The second fight had simply been a fight.
“He was oddly protective about us,” Zed mused quietly.
Peter had protected every one of them. He lied for them and sometimes lied to them. He stole for them but never stole from them. He gave Anthony the courage to talk to a girl he’d had a crush on but had been too timid to approach. Then he’d played wingman to help him get another girl when his crush had turned him down.
Yes, Anthony didn’t really want another girl, but he appreciated Peter for it. Peter cared in his own way, even if he cared too much.
Zed smiled at the thought.
He couldn’t believe he had forgotten them. They had been important to him and he had just forgotten about them.
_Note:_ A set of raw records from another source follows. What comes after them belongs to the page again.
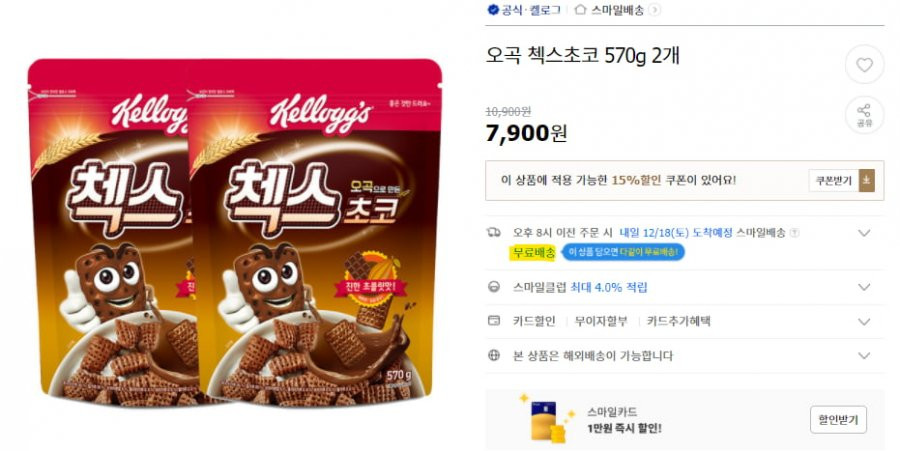Expand the overseas shipping info chevron
Viewport: 900px width, 451px height.
[864, 356]
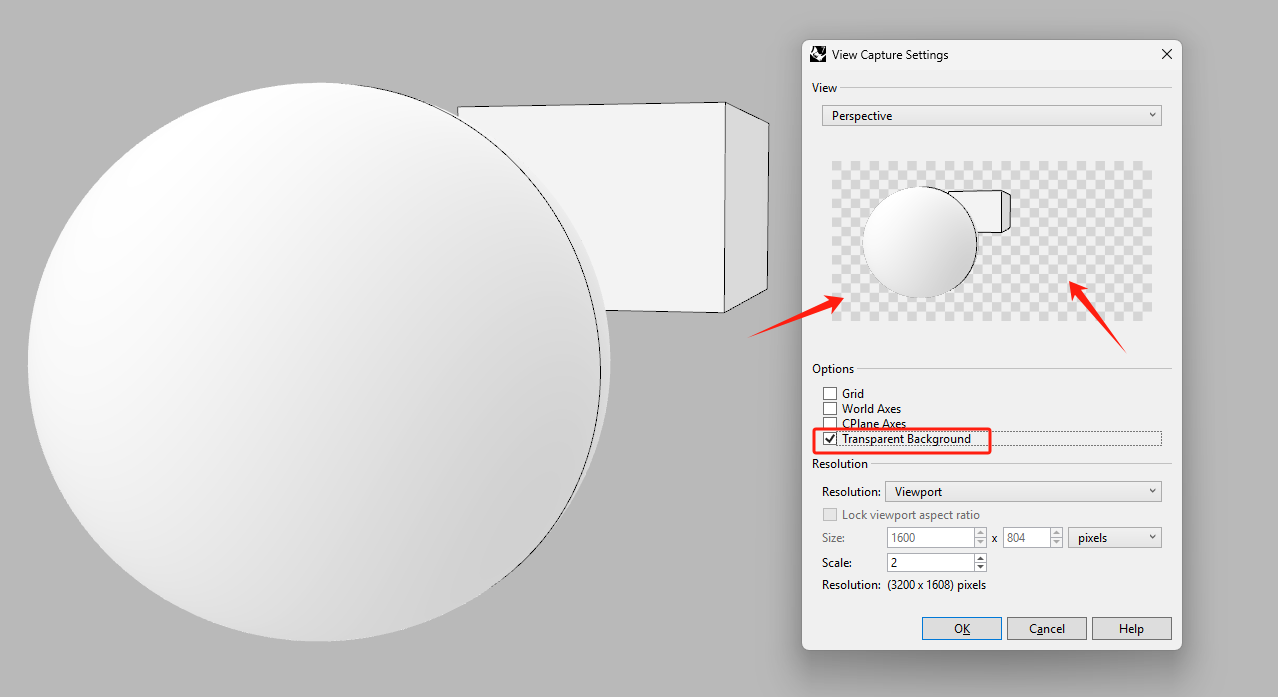The width and height of the screenshot is (1278, 697).
Task: Expand the Resolution dropdown set to Viewport
Action: [x=1022, y=492]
His family, his friends. They were out there somewhere with no idea of what had happened to him. For all he knew they’d tried to continue living their lives with the acceptance that he was already dead.
A tear slipped from his eye and ran down the side of his face unbidden.
“How could I have forgotten them?” he sobbed lightly.
The answer came to him as he remembered the day of the second awakening.
You didn’t forget them, he thought. When you were given the chance to save a few memories of yours, you chose them.
Zed sat up on the bed, staring at nothing.
Outside the window, evening had aged and the darkness was proof that it was night.
How long had he been lying down?
It didn’t matter. What mattered was that he needed to have a conversation with the Olympians.
They had dallied for long enough. Now he needed to convince them to hurry up.